No me parece que sea una falta de respeto decir que la
señora en cuestión resultó ser una peuca. La falta de respeto la comete ella
respecto de lo que debe ser y hacer un alcalde.
¿Qué por ser mujer no tengo derecho de decir que los
ladrones son ladrones? ¿Qué no tengo derecho a decir que la vieja (creo que no
es joven) es una demagoga?. Esos derechos no son privativos de los hombres… no
son privativos de aquellos que insultan permanentemente a la gente de derecha acusándonos
al menos de “fachos”. No señor, no acepto que alguien pretenda "educarme". Mis padres se encargaron de ello y me enseñaron sobre todas las cosas a llamar
pan al pan y sal a la sal, a ser honesta, a no robar, a decir lo que pienso y a
no bajar jamás la guardia frente a una pléyade de lobos vestidos de oveja que a
la primera te morderán por la espalda.
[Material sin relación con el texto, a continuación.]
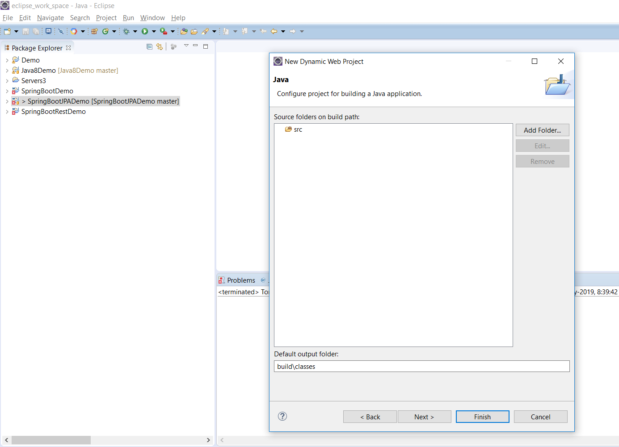This screenshot has width=619, height=447.
Task: Click the Next > button
Action: click(424, 417)
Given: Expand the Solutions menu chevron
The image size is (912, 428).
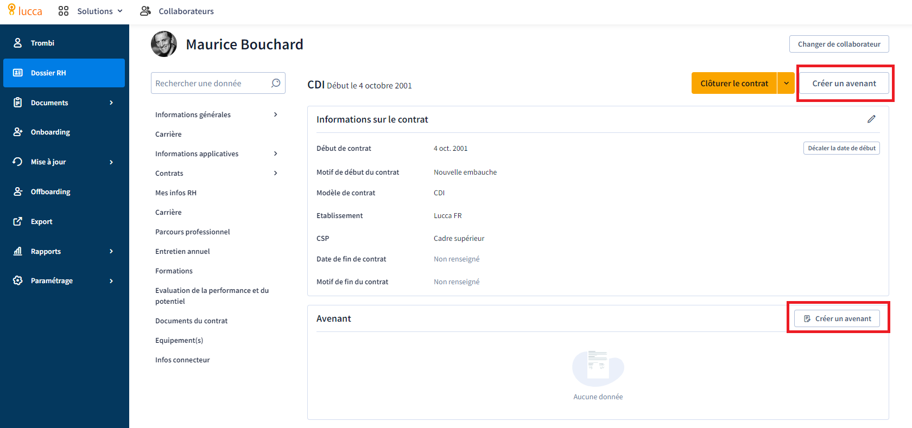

Estoy aburrida de conductas
tibias e inconducentes y no pienso en violencia, pienso en la
justicia, en lo que es correcto, en lo que debe ser acorde a los principios
morales básicos que rigen una sociedad civilizada.
Por último, que una posición política no puede sesgar
una posición humanista, es lo más absurdo que puede alguien decir. ¿Qué es? ¿pseudo
intelectualismo? ¿Un intento básico de decir que un “humanismo” implica que se
debe - por alguna macro razón metafísica - obviar comportamientos reñidos con
la honestidad?
Según algunos, humanismo es “una actitud filosófica y ética que hace hincapié en el valor y la
agencia de los seres humanos, individual y colectivamente y, por lo general
prefiere el pensamiento crítico y las pruebas (racionalismo, empirismo) sobre
la doctrina establecida o la fe (fideísmo).” Yo creo en ese humanismo, que a diferencia de lo que escribió el perguétano, hace perfectamente sentido con una
posición política como la mía, la cual es la libertad, la democracia, la
competencia, el emprendimiento, el estado pequeño, la educación libre y de
verdad (con objetivos), la libre expresión, etc. No, no me sesga, me
complementa y obviamente el sesgado es el que vea el mundo a través
de un solo y miope telescopio.
Soy enfática en refrendar que la “dueña de casa” que iba a cambiar el “nefasto” gobierno
comunal de don Cristián Labbé, resultó ser peor que la supuesta enfermedad. Aparte de
cambiarle el nombre a la Avenida 11 de septiembre, no hemos visto ningún
progreso significativo y sí hemos visto conductas que rayan con la ética…. Si,
pues, resultó ser una peuca de primer nivel.